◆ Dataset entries
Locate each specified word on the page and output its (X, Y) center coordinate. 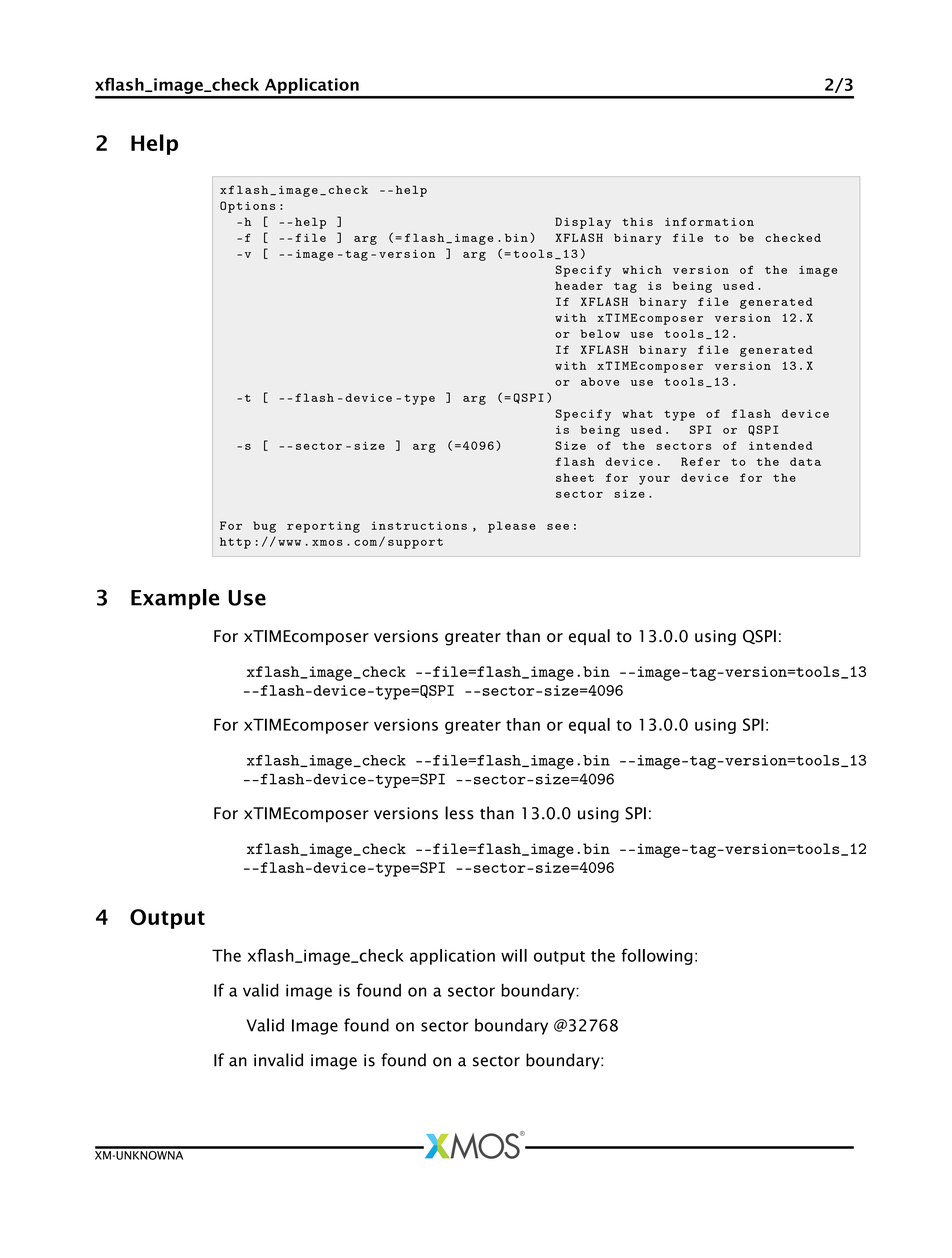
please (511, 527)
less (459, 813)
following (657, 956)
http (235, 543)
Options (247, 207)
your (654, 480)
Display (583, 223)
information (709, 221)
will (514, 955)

◆ What you should do
Rewrite the records with "center coordinate" replaced by "midpoint coordinate" and everything else left as it is. Omit the picture from your version.

◆ Exercise solution
Locate each specified word on the page and output its (X, Y) midpoint coordinate. 
please (511, 527)
less (459, 813)
following (657, 956)
http (235, 543)
Options (247, 207)
your (654, 480)
Display (583, 223)
information (709, 221)
will (514, 955)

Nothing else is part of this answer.